Return only the lines below starting at the line containing "Instruction: Click the" and ending at the line containing "Image resolution: width=648", both included, exactly as they are and with no pictures.

Saved entries:
+ + + + +

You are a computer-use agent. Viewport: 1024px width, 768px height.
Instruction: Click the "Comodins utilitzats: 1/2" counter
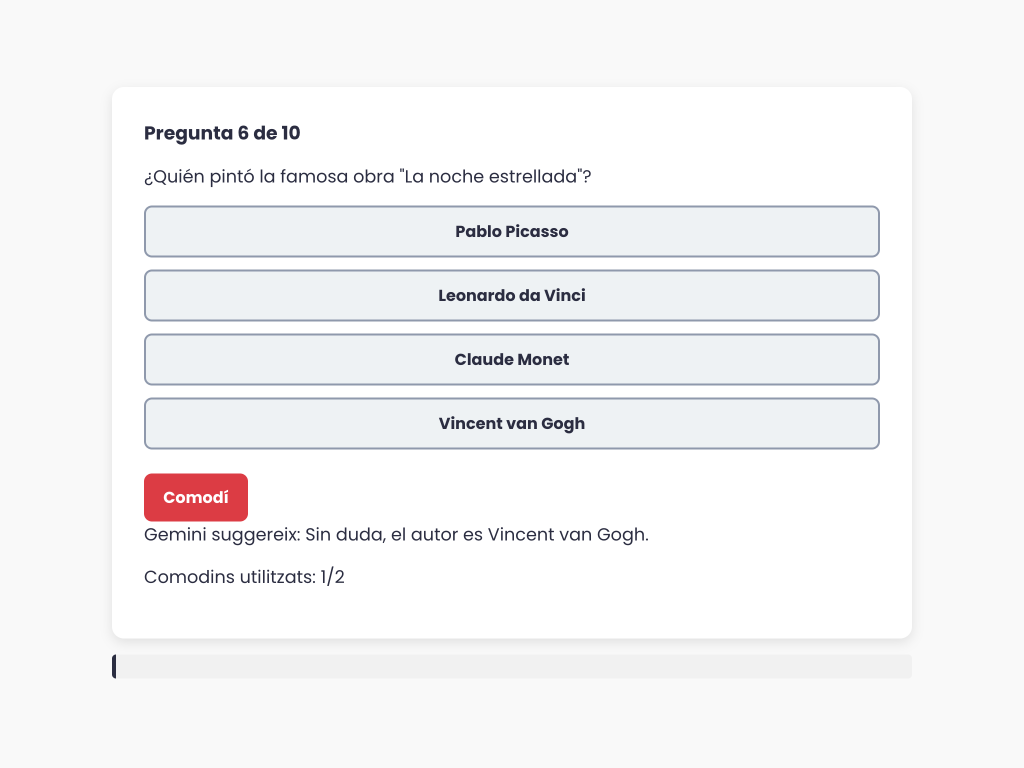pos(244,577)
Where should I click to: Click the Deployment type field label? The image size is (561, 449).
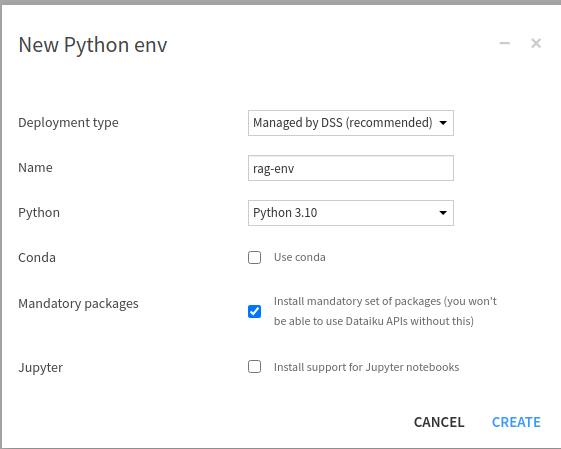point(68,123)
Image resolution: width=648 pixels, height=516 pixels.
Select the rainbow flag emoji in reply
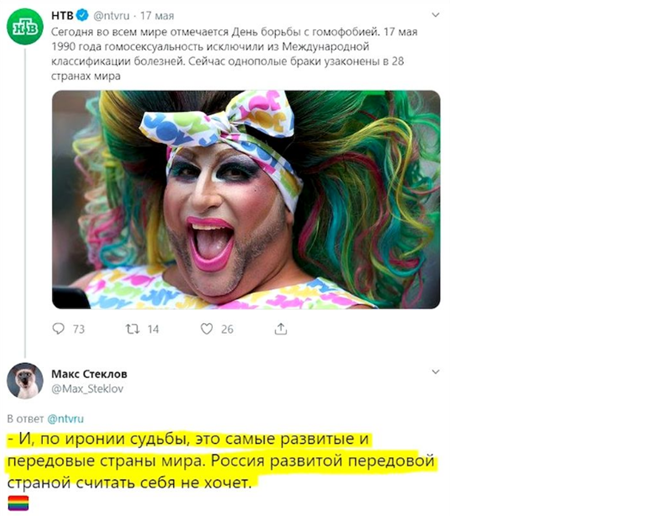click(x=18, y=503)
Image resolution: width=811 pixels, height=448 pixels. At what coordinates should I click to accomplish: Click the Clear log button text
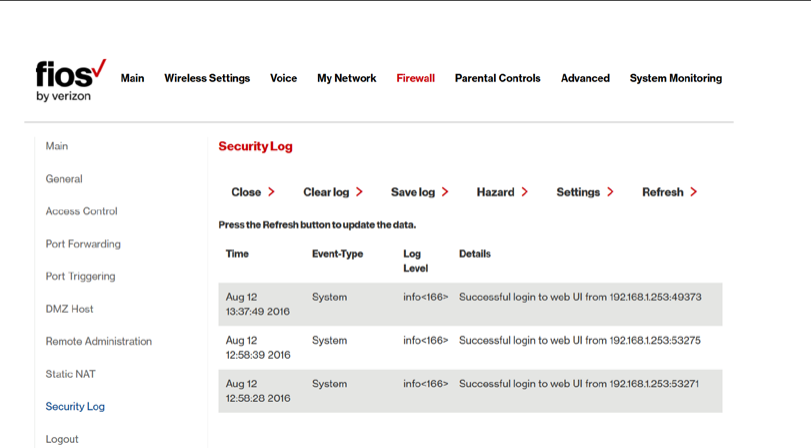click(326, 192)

+ + + + +

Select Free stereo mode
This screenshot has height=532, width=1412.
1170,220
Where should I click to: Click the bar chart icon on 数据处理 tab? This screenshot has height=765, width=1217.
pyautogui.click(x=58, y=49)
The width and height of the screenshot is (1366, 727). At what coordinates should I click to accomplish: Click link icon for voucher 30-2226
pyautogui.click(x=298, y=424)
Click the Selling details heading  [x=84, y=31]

+ + + + +

Exercise output:
Instruction: Click the "Comodins utilitzats: 1/2" counter
pos(244,577)
Where should I click to: Click the Deployment type field label? The image size is (561, 449).
point(68,123)
Image resolution: width=648 pixels, height=516 pixels.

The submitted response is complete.